Availability: In Stock
'All-American' parsnip thickens early, in as little as 95 days! Parsnips have a long culinary history, are versatile and nutritious and are being added to the menus of many upscale and specialty restaurants. Their tender, white, carrot-like roots have a sweet and distinctive flavor that's delicious in soups and stews, mashed, stir-fried or roasted. The trick to growing the sweetest parsnips? Wait to harvest until after the first frost. Cold temperatures change the starch into sugar making them sweeter.
$1.79 1 gram

Botanical Name: Pastinaca sativa

Days to Maturity: 95–145 days

Family: Apiaceae

Native: Eurasia

Hardiness: Biennial grown as annual. Roots can be harvested in fall after a few frosts or left in ground through winter for harvest before tops begin growth in spring.

Plant Dimensions: Roots are up to 12" long and the tops (shoulders) up to 3" across.

Variety Information: Creamy-white, tapered roots; leaves are similar to carrot foliage, but much broader.

When to Sow Outside: RECOMMENDED. Late spring or early summer, about 4 months before your average first fall frost date. Mild Climates: Sow in fall for harvest the following spring. Ideal soil temperature for germination is 50°–70°F.

When to Start Inside: Not recommended.

Days to Emerge: 10–25 days

Seed Depth: ½"

Seed Spacing: A group of 3 seeds every 3"

Row Spacing: 18"

Thinning: When 4" tall, thin to 1 every 3"

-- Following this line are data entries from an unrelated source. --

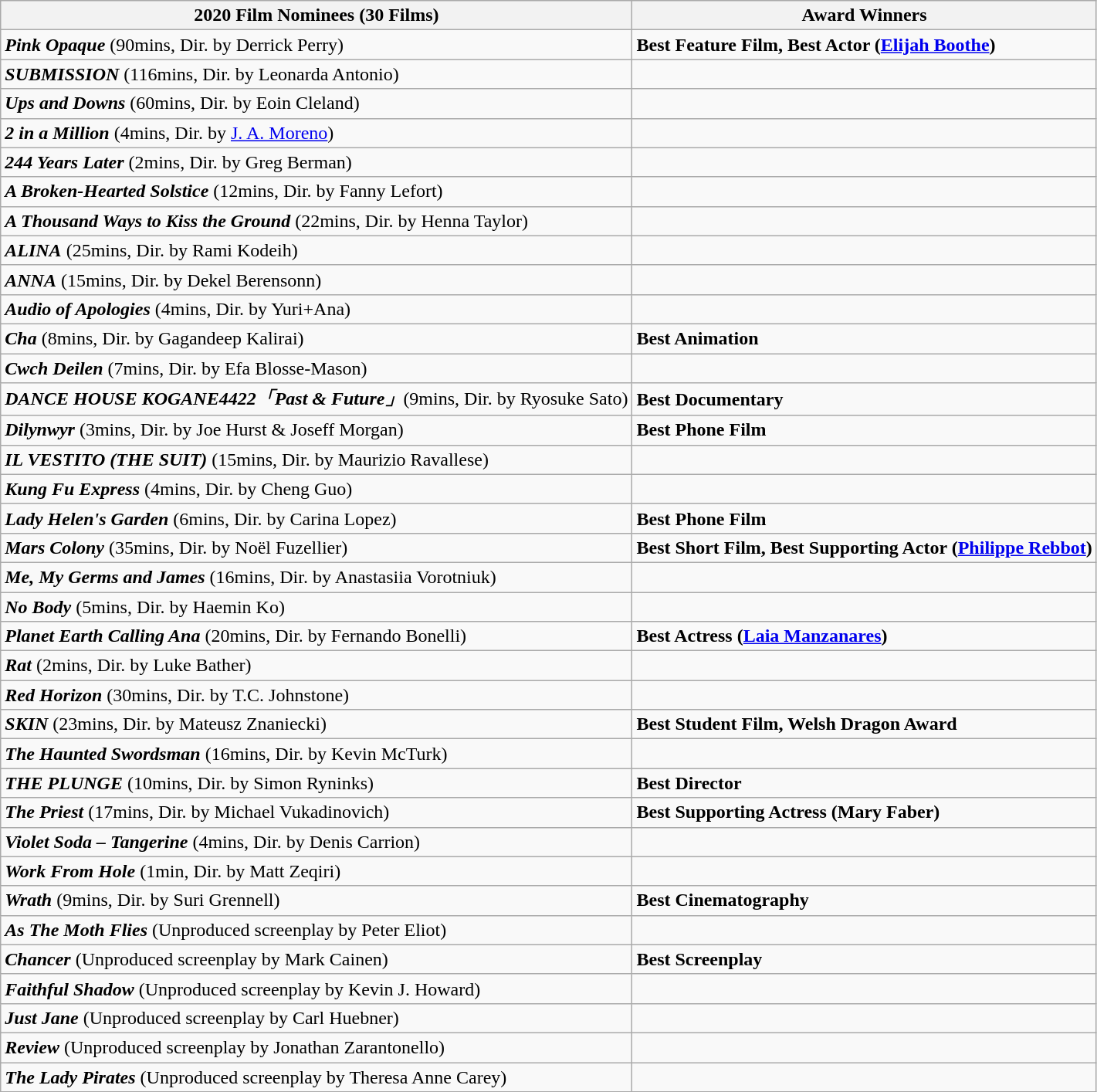
IL VESTITO (THE SUIT) (15mins, Dir. by Maurizio Ravallese) [317, 459]
A Broken-Hearted Solstice (12mins, Dir. by Fanny Lefort) [317, 191]
Mars Colony (35mins, Dir. by Noël Fuzellier) [317, 547]
SKIN (23mins, Dir. by Mateusz Znaniecki) [317, 724]
Planet Earth Calling Ana (20mins, Dir. by Fernando Bonelli) [317, 636]
Best Screenplay [865, 959]
Best Feature Film, Best Actor (Elijah Boothe) [865, 45]
The Lady Pirates (Unproduced screenplay by Theresa Anne Carey) [317, 1077]
Best Student Film, Welsh Dragon Award [865, 724]
Violet Soda – Tangerine (4mins, Dir. by Denis Carrion) [317, 841]
Award Winners [865, 15]
Best Animation [865, 338]
Review (Unproduced screenplay by Jonathan Zarantonello) [317, 1047]
Best Supporting Actress (Mary Faber) [865, 812]
Best Director [865, 783]
THE PLUNGE (10mins, Dir. by Simon Ryninks) [317, 783]
Best Short Film, Best Supporting Actor (Philippe Rebbot) [865, 547]
As The Moth Flies (Unproduced screenplay by Peter Eliot) [317, 929]
Chancer (Unproduced screenplay by Mark Cainen) [317, 959]
Best Cinematography [865, 900]
Faithful Shadow (Unproduced screenplay by Kevin J. Howard) [317, 988]
Rat (2mins, Dir. by Luke Bather) [317, 665]
ALINA (25mins, Dir. by Rami Kodeih) [317, 250]
No Body (5mins, Dir. by Haemin Ko) [317, 606]
ANNA (15mins, Dir. by Dekel Berensonn) [317, 279]
Work From Hole (1min, Dir. by Matt Zeqiri) [317, 871]
Kung Fu Express (4mins, Dir. by Cheng Guo) [317, 489]
Red Horizon (30mins, Dir. by T.C. Johnstone) [317, 695]
244 Years Later (2mins, Dir. by Greg Berman) [317, 162]
Ups and Downs (60mins, Dir. by Eoin Cleland) [317, 103]
Cha (8mins, Dir. by Gagandeep Kalirai) [317, 338]
Cwch Deilen (7mins, Dir. by Efa Blosse-Mason) [317, 368]
Just Jane (Unproduced screenplay by Carl Huebner) [317, 1017]
2020 Film Nominees (30 Films) [317, 15]
A Thousand Ways to Kiss the Ground (22mins, Dir. by Henna Taylor) [317, 221]
Pink Opaque (90mins, Dir. by Derrick Perry) [317, 45]
Me, My Germs and James (16mins, Dir. by Anastasiia Vorotniuk) [317, 577]
The Priest (17mins, Dir. by Michael Vukadinovich) [317, 812]
The Haunted Swordsman (16mins, Dir. by Kevin McTurk) [317, 753]
Best Documentary [865, 400]
Best Actress (Laia Manzanares) [865, 636]
Audio of Apologies (4mins, Dir. by Yuri+Ana) [317, 309]
DANCE HOUSE KOGANE4422「Past & Future」(9mins, Dir. by Ryosuke Sato) [317, 400]
SUBMISSION (116mins, Dir. by Leonarda Antonio) [317, 74]
Dilynwyr (3mins, Dir. by Joe Hurst & Joseff Morgan) [317, 430]
Wrath (9mins, Dir. by Suri Grennell) [317, 900]
2 in a Million (4mins, Dir. by J. A. Moreno) [317, 133]
Lady Helen's Garden (6mins, Dir. by Carina Lopez) [317, 518]
For the text-containing cell, return its midpoint in [x, y] coordinate format. 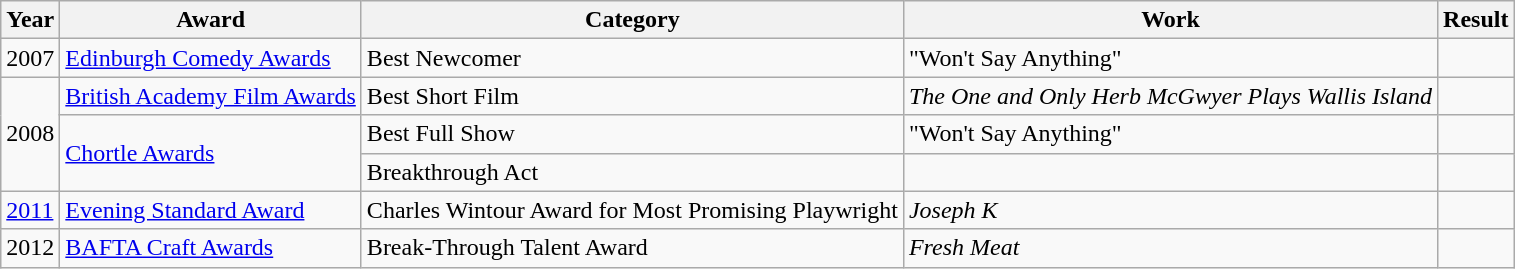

Harvesting: To harvest parsnips, dig them up with a shovel or garden fork being careful not to cut or damage roots. If you wish to harvest before winter, leave parsnips in the ground for at least 2 weeks after a hard fall frost. You can improve the sweetness by storing at 32°-34°F for 2 weeks before using. If you leave parsnips in the soil over winter, throw a few inches of soil over the crowns and mulch heavily with straw or compost after the first fall frosts. During extended cold periods, stored starches are changed to sugar as the first-year plants prepare for new growth, thus roots harvested in early spring are especially tender and sweet. The roots lose flavor and become fibrous if you do not harvest them before new tops and seed stalks begin to grow.